L'automne aux Jardins : des sous-bois aux teintes somptueuses, des couleurs dorées par le soleil, des marronniers aux frondaisons éclatantes...

 

Un magnifique coin de nature au centre de la ville de Nîmes...

 

Dans les sous-bois, une lumière tamisée éclaire les feuilles de lumières irréelles.... étoiles rousses, brillantes sur l'azur.

 

C'est la fête des couleurs : du brun, du roux, du xanthe, du doré, du mordoré...

Une fête si éphémère qu'il faut en profiter...

Déjà les feuilles tombent et recouvrent les allées d'une parure bruissante et chatoyante...

 

Les arbres révèlent des camaïeux de bruns, d'oranges, de lumières....

Sur le ciel bleu, les frondaisons rutilent et s'enflamment des teintes les plus vives !

 

Sur la montée, les balustres se parent de vignes vierges aux embruns rougeoyants.... tandis que des pins, des cyprès dressent fièrement leurs panaches éternellement verts...

 

Des tilleuls s'étiolent dans des éclats de xanthe éblouissants.

 

Des senteurs de sous-bois se répandent : odeurs variées d'humus, de terre, de mousse, de feuilles séchées...

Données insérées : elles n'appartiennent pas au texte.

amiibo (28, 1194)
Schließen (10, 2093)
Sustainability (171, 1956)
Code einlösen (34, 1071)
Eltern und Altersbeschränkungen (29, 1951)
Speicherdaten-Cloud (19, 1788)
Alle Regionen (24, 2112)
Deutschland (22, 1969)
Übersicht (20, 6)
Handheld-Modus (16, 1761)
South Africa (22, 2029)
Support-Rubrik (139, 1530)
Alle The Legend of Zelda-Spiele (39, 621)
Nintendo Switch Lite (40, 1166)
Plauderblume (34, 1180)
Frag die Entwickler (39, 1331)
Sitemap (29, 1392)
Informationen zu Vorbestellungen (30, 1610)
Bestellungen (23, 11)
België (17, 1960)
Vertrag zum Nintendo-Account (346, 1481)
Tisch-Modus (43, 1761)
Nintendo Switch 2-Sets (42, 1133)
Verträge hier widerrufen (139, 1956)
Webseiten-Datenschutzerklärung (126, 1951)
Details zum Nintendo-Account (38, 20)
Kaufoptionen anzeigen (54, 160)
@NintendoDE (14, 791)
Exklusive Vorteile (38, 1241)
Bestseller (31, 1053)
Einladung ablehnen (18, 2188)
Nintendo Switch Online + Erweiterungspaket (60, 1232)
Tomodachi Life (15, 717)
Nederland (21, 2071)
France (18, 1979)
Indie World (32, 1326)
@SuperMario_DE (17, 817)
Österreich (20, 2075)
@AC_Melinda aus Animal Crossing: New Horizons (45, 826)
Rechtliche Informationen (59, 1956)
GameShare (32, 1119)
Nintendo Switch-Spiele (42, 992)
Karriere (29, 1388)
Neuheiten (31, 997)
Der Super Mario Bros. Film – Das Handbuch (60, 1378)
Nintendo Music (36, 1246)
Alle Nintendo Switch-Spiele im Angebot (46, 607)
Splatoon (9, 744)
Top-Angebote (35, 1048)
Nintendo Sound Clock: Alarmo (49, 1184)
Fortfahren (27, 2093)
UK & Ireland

 Tous ces parfums resplendissent et se mêlent : les aiguilles de pins sur le sol répandent leurs couleurs ambrées, des sucs de pignes, des teintes boisées et prégnantes...

 

Les plans d'eau reflètent les panaches flamboyants des arbres.... des images ondoyantes, des moires lumineuses...

 

Près de la source, deux cygnes sillonnent les ondes, majestueux, ils éclairent le miroir de l'eau de leurs plumages délicats et soyeux.

 

C'est l'automne aux Jardins : un lieu empli de charmes, de beautés, de sérénité et d'harmonie...

 

 

 

 

 

 

Photos : rosemar

L'automne aux Jardins : des sous-bois aux teintes somptueuses...
L'automne aux Jardins : des sous-bois aux teintes somptueuses...
L'automne aux Jardins : des sous-bois aux teintes somptueuses...
L'automne aux Jardins : des sous-bois aux teintes somptueuses...
L'automne aux Jardins : des sous-bois aux teintes somptueuses...
L'automne aux Jardins : des sous-bois aux teintes somptueuses...
L'automne aux Jardins : des sous-bois aux teintes somptueuses...
L'automne aux Jardins : des sous-bois aux teintes somptueuses...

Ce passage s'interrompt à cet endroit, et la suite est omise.